Artists themselves have historically been far less concerned about their role in society than society itself seems to be. Writers who worked as copy writers have included Fay Weldon ( Go To Work on an Egg), Salman Rushdie ( Irresistibubble,for Aero) and Irish poet, Derek Mahon.
Other famous former copywriters are F Scott Fitzgerald, Terry Gilliam, Alec Guinness, Dashiell Hammett, Elmore Leonard, Alan Parker and Hugh Hefner. Rushdie himself, who also wrote: "Look into the Mirrortomorrow – you'll like what you see" for the Daily Mirror, has said that "advertising taught me discipline . . . and ever since those days I have treated my writing simply as a job to be done, refusing myself all (well, most) luxuries of artistic temperament".
Many artists have ignored the luxuries of temperament throughout the years. In the 1930s, American painter Norman Rockwell created six illustrations for Coca-Cola. At the same time, in the UK, Shell commissioned artists including Paul Nash, Duncan Grant, Vanessa Bell, Graham Sutherland and Ben Nicholson to design posters for the sides of their delivery lorries. From 1945, Georges Braque, Salvador Dalí, Henry More, Joan Miró, Pablo Picasso and Andy Warhol made labels for Château Mouton Rothschild, while between 1950 and 1975, the Container Corporation of America (later bought by Jefferson Smurfit) commissioned artists including Fernand Léger, René Magritte and Willem de Kooning to make paintings that were used as print ads in magazines.
Absolut’s involvement with art goes back to the 1980s, when Michel Roux, the US importer of Absolut Vodka met Andy Warhol at a dinner party.
Warhol didn’t drink but told Roux that he loved the shape and “artfulness” of the Absolut bottle, and went on to suggest that he paint it. Roux bought the painting, a black bottle against a yellow background, for $65,000, and used it as the first Absolut Art advert, “Absolut Warhol”.
Warhol, perhaps unsurprisingly on receipt of the money, suggested that he paint all future Absolut adverts, but Roux decided instead to commission a different artist each time.
Warhol suggested Keith Haring, who demanded a higher fee, saying he was a better painter, but Roux decreed that $65,000 become the upper limit, saying that no one was “worth more than Andy”. The Absolut collection today contains some of the world’s most famous artists from all over the world, including Damien Hirst, Louise Bourgeois, Peter Blake, Francesco Clemente, Douglas Gordon, Vik Muniz, Chris Ofili, Maruizio Cattelan and Ed Ruscha.
Irish artist Michael Kane made work for the Absolut Collection, and remembers a suggestion of free vodka being part of the commission. “There was mention of it, but I think it was a myth,” he says. “I approached it like any other commission. They don’t put any stipulations on you, except that you have to include the vodka bottle, so it tied in with the work I was doing. I said yes because I had seen the catalogue of artists in the collection and it was very impressive.”

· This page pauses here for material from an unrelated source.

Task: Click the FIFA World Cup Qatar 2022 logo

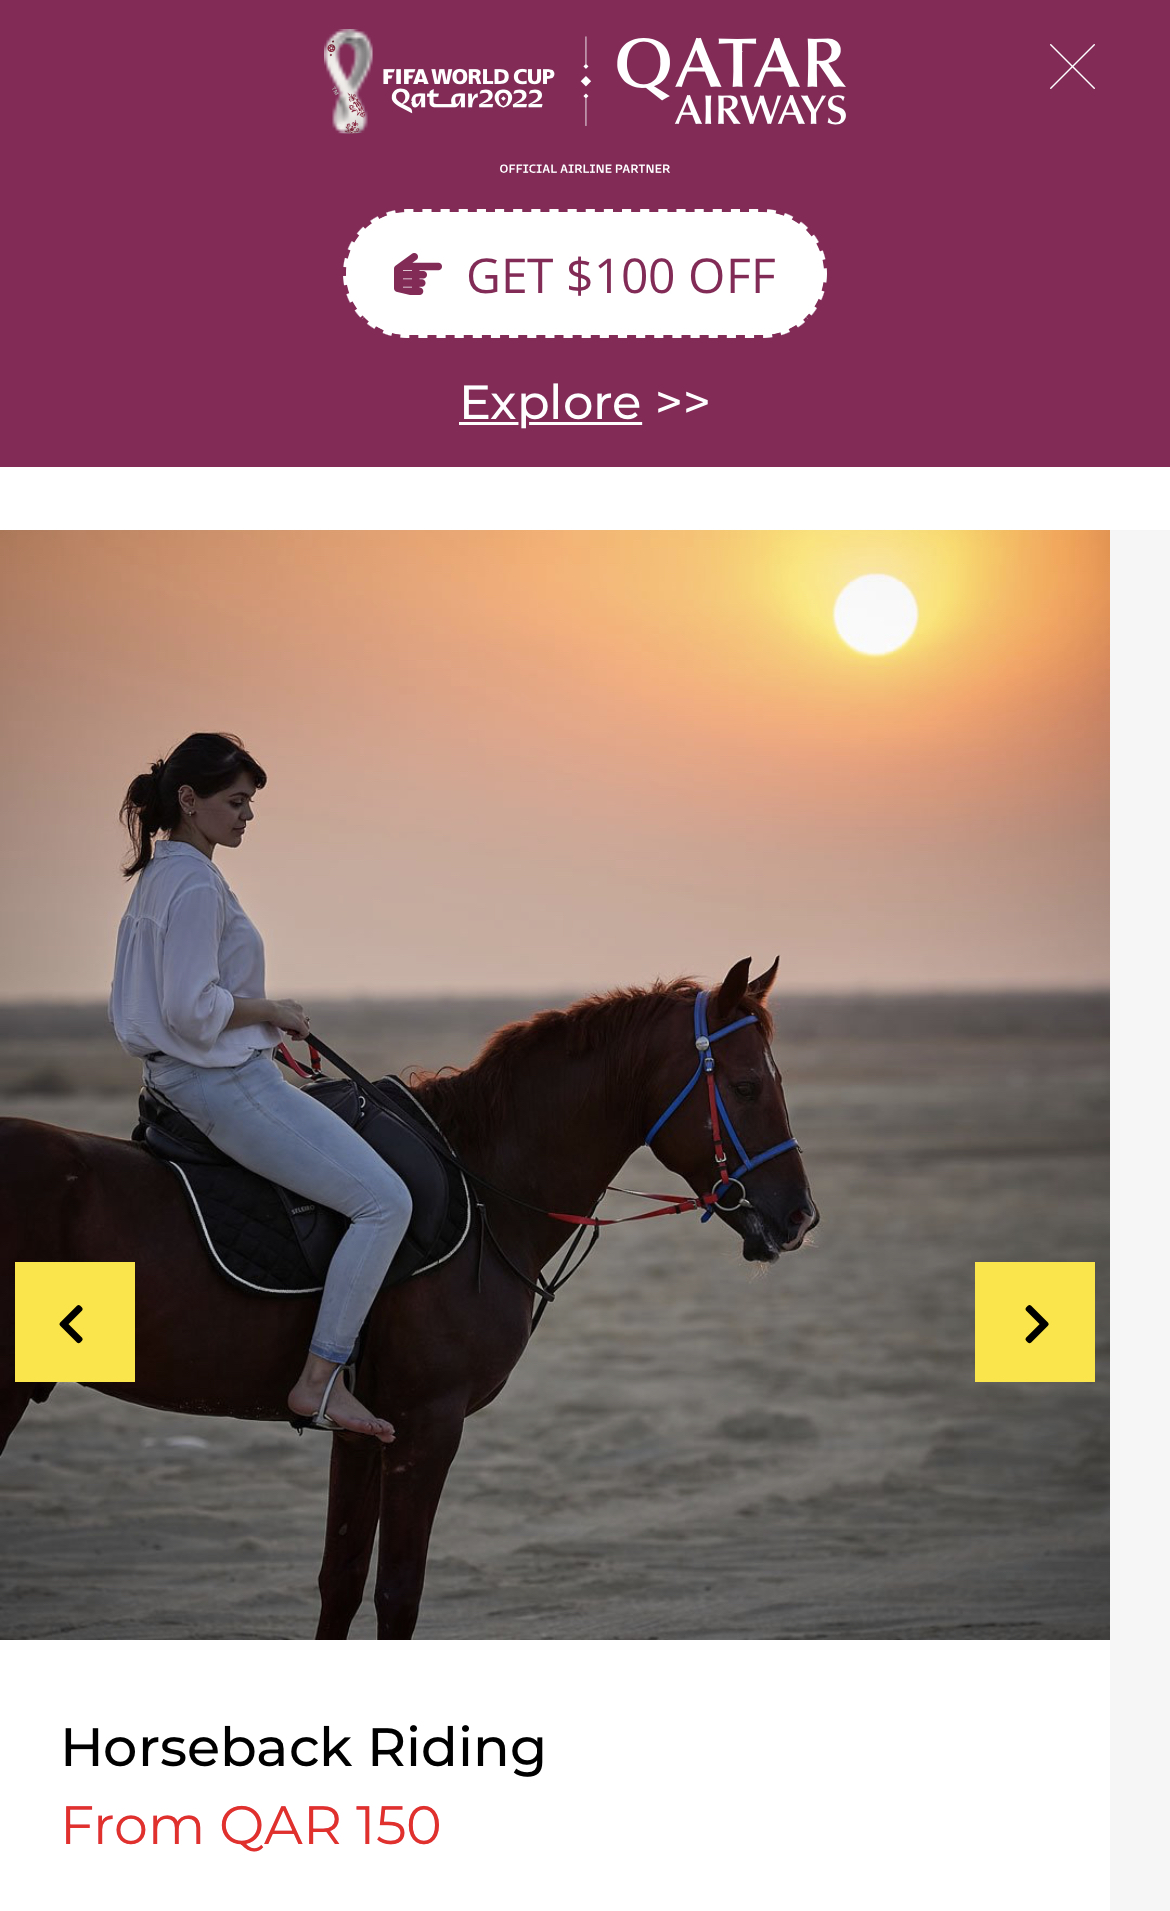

This artistic freedom is a result of a different set of restrictions. In Sweden, the advertising of alcohol is illegal. In the UK, a change in the law in the 1980s restricting the use of imagery in cigarette advertising (you could no longer show anyone actually smoking) led to now-iconic ads for Benson and Hedges and Silk Cut.
In Sweden, Absolut’s adoption of art in place of direct advertising has led to a stronger brand identity. The Absolut artworks are used as “regular” advertising in the rest of the world.

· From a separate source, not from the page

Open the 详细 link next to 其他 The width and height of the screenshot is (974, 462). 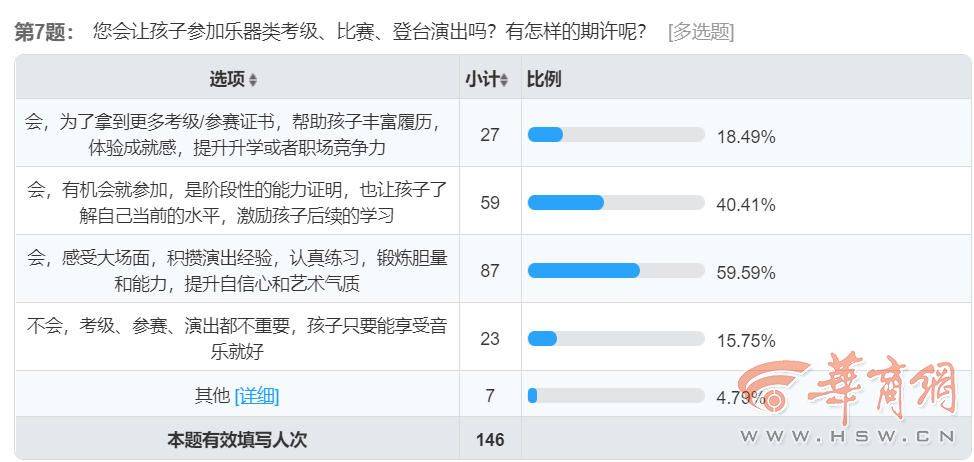(256, 396)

Art, like advertising, is a business. The gallery system, auction houses, museums and exhibition halls all use art as a form of currency, whether financial or cultural. In many ways, art cannot exist without some form of commerce, but many people – both artists and art lovers – don’t want to admit that. Nevertheless, the fascination endures, and was summed up by Oscar Wilde when he said: “When bankers get together for dinner, they discuss art. When artists get together for dinner, they discuss money.”
As Absolut moves away from commissioning artists to create paintings, to awarding money to artists to make work, it’s just another part of the equation in a world where one cannot do without the other.